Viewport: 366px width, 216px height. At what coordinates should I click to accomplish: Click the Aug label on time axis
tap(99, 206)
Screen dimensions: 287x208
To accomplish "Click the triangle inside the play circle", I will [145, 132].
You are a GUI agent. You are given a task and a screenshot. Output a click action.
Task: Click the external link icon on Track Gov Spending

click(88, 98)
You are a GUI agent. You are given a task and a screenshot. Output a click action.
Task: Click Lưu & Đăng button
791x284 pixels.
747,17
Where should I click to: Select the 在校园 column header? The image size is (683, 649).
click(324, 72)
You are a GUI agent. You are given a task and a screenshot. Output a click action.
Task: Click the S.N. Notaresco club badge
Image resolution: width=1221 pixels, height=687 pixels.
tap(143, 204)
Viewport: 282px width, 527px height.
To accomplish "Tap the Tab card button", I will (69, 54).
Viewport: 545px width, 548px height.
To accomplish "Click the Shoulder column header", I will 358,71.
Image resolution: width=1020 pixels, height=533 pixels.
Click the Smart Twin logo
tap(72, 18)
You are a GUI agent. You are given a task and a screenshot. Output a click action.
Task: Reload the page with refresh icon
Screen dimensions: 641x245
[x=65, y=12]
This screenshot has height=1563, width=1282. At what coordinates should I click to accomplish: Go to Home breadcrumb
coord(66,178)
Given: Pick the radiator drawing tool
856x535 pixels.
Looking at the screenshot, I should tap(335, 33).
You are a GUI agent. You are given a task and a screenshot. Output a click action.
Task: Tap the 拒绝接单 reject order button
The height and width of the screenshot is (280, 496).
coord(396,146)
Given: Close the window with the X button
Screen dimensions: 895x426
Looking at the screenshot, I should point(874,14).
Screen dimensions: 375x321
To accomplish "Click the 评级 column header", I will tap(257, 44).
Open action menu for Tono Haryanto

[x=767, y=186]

═══

Throughout the data above, copy all lines where the word "button" is found.

◆ **Solution to the problem**:
Task: Click Lưu & Đăng button
To accomplish "Tap the Tab card button", I will (69, 54).
Task: Tap the 拒绝接单 reject order button
Given: Close the window with the X button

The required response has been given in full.